(Beginning of DATA SUPPLIED)
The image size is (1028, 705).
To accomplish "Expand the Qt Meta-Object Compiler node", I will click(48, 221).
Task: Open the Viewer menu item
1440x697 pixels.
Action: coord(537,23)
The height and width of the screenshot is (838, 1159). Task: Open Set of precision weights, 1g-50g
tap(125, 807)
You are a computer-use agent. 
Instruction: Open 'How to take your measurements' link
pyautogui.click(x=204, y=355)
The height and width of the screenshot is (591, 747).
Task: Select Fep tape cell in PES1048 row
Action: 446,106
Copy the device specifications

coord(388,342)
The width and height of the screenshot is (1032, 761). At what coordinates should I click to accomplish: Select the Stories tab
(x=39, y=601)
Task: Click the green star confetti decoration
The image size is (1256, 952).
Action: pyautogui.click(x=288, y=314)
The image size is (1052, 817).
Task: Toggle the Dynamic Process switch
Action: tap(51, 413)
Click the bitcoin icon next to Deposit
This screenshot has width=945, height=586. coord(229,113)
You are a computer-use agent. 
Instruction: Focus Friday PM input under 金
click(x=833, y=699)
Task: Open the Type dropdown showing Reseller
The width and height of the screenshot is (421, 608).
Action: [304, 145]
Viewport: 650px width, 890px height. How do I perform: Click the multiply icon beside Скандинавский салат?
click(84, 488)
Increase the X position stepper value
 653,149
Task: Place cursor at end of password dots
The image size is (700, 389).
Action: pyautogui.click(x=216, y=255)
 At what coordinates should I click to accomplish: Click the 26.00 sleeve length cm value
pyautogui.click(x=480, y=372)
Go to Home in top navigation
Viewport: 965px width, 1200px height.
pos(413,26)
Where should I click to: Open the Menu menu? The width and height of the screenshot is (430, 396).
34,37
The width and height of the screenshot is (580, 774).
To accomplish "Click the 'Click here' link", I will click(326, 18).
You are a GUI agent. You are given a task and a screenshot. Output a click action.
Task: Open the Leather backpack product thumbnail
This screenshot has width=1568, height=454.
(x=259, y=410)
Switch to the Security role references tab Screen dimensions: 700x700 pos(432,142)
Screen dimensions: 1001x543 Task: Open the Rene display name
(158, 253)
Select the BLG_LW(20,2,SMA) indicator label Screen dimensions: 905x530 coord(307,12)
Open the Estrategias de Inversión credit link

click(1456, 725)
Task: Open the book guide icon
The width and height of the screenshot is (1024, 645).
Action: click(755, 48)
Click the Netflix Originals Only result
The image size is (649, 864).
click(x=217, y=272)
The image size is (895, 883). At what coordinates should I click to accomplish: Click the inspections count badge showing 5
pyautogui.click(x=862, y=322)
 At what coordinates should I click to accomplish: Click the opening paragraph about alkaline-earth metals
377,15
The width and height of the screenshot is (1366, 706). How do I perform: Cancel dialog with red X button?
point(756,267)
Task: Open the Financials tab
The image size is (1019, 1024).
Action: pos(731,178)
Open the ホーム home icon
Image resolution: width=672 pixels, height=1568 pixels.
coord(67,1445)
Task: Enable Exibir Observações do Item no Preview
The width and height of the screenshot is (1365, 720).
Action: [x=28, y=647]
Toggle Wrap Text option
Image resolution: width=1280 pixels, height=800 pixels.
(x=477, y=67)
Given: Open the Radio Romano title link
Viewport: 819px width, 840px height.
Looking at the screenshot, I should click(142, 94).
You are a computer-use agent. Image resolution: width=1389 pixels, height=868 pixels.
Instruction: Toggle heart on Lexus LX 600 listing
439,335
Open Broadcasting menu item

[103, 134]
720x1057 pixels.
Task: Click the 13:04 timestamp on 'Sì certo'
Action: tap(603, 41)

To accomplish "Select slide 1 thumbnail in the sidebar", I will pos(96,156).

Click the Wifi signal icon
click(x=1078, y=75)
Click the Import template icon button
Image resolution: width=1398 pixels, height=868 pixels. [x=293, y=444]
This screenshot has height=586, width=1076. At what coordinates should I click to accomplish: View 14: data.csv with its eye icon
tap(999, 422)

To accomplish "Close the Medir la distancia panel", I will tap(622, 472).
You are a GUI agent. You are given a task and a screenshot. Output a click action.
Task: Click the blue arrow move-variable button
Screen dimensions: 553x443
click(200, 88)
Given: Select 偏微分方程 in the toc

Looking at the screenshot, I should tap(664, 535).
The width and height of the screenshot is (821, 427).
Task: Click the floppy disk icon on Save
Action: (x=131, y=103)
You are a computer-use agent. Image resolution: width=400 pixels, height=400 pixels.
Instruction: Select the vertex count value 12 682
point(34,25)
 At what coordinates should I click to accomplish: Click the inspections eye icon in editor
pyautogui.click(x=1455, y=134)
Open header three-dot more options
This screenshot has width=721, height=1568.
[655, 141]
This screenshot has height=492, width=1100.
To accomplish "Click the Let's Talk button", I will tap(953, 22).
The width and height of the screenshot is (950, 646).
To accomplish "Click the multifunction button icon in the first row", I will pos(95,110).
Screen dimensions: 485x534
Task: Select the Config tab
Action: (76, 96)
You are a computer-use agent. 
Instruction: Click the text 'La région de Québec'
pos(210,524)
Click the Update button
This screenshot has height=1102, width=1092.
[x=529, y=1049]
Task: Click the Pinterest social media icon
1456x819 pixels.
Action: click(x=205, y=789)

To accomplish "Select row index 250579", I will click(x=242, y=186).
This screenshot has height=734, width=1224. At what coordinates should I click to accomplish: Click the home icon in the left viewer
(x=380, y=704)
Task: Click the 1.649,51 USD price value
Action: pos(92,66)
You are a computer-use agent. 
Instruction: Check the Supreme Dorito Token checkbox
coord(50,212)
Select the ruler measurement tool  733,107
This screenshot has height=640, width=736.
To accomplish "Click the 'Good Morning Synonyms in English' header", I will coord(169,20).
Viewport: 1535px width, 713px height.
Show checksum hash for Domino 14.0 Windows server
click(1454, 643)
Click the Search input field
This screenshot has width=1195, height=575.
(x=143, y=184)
(End of DATA SUPPLIED)
PROBLEM DETAILS ::
Only the lines above starting at the one containing "Click the Import template icon button" and ending at the one containing "Viewport: 1535px width, 713px height.", both included, are to be returned, exactly as they read.

EXERCISE ANSWER ::
Click the Import template icon button
Image resolution: width=1398 pixels, height=868 pixels. [x=293, y=444]
This screenshot has height=586, width=1076. At what coordinates should I click to accomplish: View 14: data.csv with its eye icon
tap(999, 422)

To accomplish "Close the Medir la distancia panel", I will tap(622, 472).
You are a GUI agent. You are given a task and a screenshot. Output a click action.
Task: Click the blue arrow move-variable button
Screen dimensions: 553x443
click(200, 88)
Given: Select 偏微分方程 in the toc

Looking at the screenshot, I should tap(664, 535).
The width and height of the screenshot is (821, 427).
Task: Click the floppy disk icon on Save
Action: (x=131, y=103)
You are a computer-use agent. Image resolution: width=400 pixels, height=400 pixels.
Instruction: Select the vertex count value 12 682
point(34,25)
 At what coordinates should I click to accomplish: Click the inspections eye icon in editor
pyautogui.click(x=1455, y=134)
Open header three-dot more options
This screenshot has width=721, height=1568.
[655, 141]
This screenshot has height=492, width=1100.
To accomplish "Click the Let's Talk button", I will tap(953, 22).
The width and height of the screenshot is (950, 646).
To accomplish "Click the multifunction button icon in the first row", I will pos(95,110).
Screen dimensions: 485x534
Task: Select the Config tab
Action: (76, 96)
You are a computer-use agent. 
Instruction: Click the text 'La région de Québec'
pos(210,524)
Click the Update button
This screenshot has height=1102, width=1092.
[x=529, y=1049]
Task: Click the Pinterest social media icon
1456x819 pixels.
Action: click(x=205, y=789)

To accomplish "Select row index 250579", I will click(x=242, y=186).
This screenshot has height=734, width=1224. At what coordinates should I click to accomplish: Click the home icon in the left viewer
(x=380, y=704)
Task: Click the 1.649,51 USD price value
Action: pos(92,66)
You are a computer-use agent. 
Instruction: Check the Supreme Dorito Token checkbox
coord(50,212)
Select the ruler measurement tool  733,107
This screenshot has height=640, width=736.
To accomplish "Click the 'Good Morning Synonyms in English' header", I will coord(169,20).
Viewport: 1535px width, 713px height.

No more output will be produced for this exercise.